We’re thrilled to share the presentation delivered by Lisa Mahnke, MD, PhD, CEO/President, Nerviano Medical Sciences, Inc; CMO, Nerviano Medical Sciences, Srl, Guest Speaker at the recent 8th Annual DDR Inhibitors Summit.
Lisa’s presentation “Exploring Next-Gen PARP Inhibitors without PARP Trapping” focused on preclinical features and preliminary clinical data of the highly unique non-trapping, PARP1 selective inhibitor NMS-293. Exploiting the high brain penetration of the drug, NMS-293 is currently being explored in adult patients with recurrent high-grade gliomas who failed prior standard of care with temozolomide showing preliminary signs of activity. Notably, clinical safety data available so far fully supports the therapeutic hypothesis that a non-trapping PARP-1 selective inhibitor can be combined with chemotherapy such as temozolomide. NMS-293 is emerging as an ideal partner for combination with DNA-damaging agents like chemotherapies or ADC payloads or with DNA damage repair inhibitors (for example ATR, ATM, WEE1 or PolTheta inhibitors), and is paving the way for additional combination studies in indications outside of BRCA mutant tumors.

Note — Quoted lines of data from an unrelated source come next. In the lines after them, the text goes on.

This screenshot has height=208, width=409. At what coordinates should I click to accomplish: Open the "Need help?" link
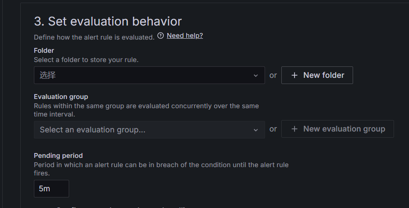coord(184,36)
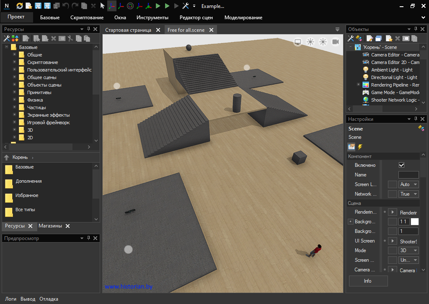Screen dimensions: 429x304
Task: Toggle the small box beside Mode property
Action: (392, 250)
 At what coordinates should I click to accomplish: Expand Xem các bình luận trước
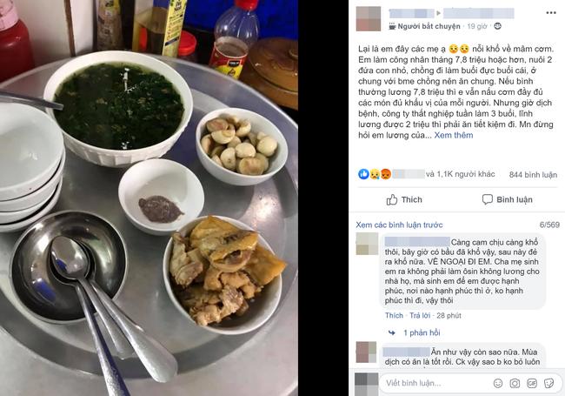click(399, 225)

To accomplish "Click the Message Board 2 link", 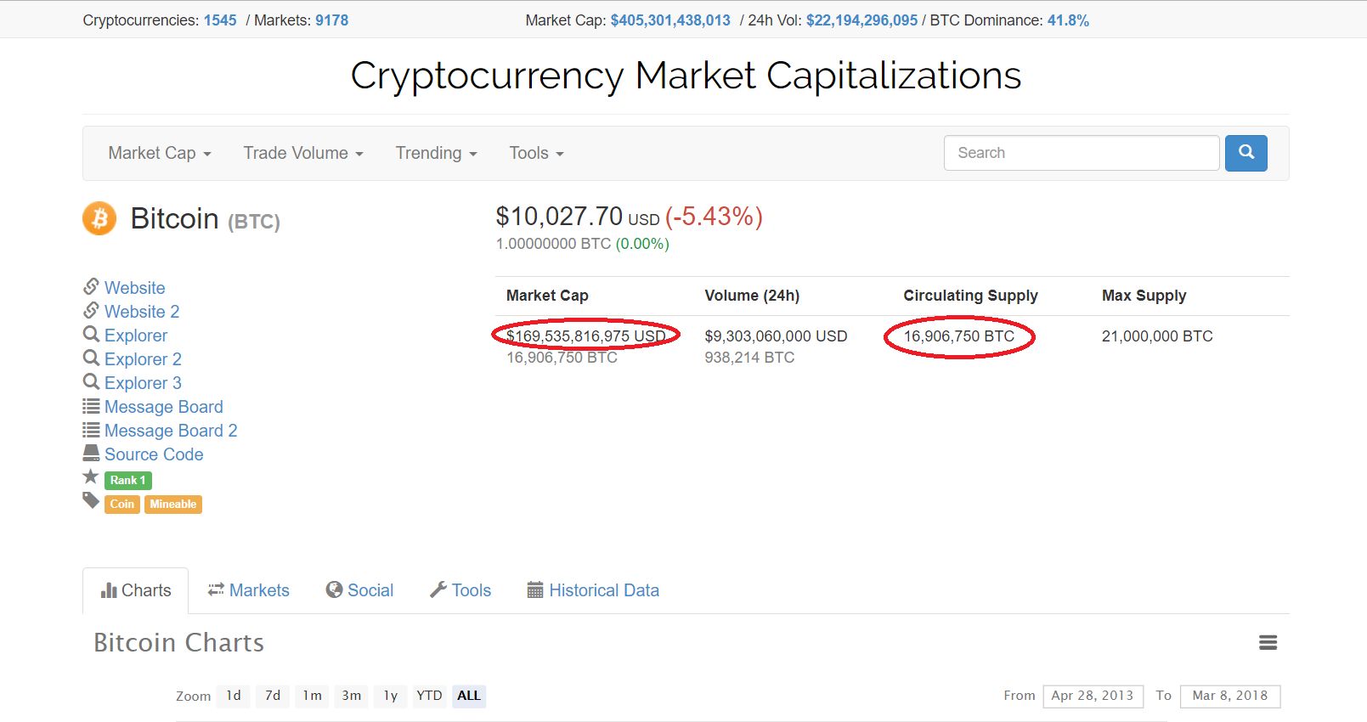I will point(171,431).
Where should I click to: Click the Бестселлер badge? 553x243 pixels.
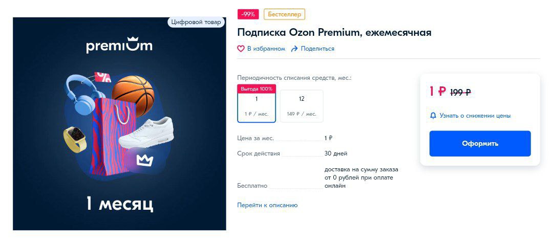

NMS is expanding clinical development of NMS-293. As announced on January 13, the FDA has granted approval to proceed with two clinical studies in the relapse setting for small cell lung cancer and BRCA wild-type ovarian cancer. (Press Release)
These important milestones bring the company closer to advancing this PARP1-selective, non-trapping, brain penetrant inhibitor NMS- 293 and potentially transforming the treatment landscape for patients.